**AIM OF THE TASK:**
Of all the lines in the records below, copy only those that contain the string "will".

**THE DATA:**
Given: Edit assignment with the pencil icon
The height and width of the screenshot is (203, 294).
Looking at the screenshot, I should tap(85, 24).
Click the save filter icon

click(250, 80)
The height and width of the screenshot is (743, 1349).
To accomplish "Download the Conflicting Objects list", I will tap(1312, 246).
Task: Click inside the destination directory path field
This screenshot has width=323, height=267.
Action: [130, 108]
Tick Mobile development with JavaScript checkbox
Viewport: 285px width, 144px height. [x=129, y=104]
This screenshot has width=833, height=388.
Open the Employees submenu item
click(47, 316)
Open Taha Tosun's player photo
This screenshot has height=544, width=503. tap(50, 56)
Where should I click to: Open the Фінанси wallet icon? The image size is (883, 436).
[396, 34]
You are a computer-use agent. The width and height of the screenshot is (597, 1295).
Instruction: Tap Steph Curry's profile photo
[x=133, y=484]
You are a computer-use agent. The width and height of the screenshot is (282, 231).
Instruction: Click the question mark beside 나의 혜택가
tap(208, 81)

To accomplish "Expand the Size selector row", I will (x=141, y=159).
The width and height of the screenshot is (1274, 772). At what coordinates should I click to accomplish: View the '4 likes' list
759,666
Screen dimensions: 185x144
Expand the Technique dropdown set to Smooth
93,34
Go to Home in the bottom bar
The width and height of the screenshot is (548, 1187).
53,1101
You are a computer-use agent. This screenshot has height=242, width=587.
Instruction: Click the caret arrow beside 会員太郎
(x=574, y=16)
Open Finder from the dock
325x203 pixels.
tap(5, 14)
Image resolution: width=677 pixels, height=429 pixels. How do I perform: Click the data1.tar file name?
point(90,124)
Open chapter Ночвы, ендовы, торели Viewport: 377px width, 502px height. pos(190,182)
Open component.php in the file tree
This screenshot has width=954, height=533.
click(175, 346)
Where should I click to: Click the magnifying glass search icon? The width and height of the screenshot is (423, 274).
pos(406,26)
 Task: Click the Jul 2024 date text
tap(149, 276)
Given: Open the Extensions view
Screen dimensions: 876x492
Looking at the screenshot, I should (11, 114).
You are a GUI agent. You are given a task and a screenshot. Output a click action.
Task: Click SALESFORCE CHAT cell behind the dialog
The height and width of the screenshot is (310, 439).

**WORKED SOLUTION:**
To accomplish "Download the Conflicting Objects list", I will tap(1312, 246).
To accomplish "Expand the Size selector row", I will (x=141, y=159).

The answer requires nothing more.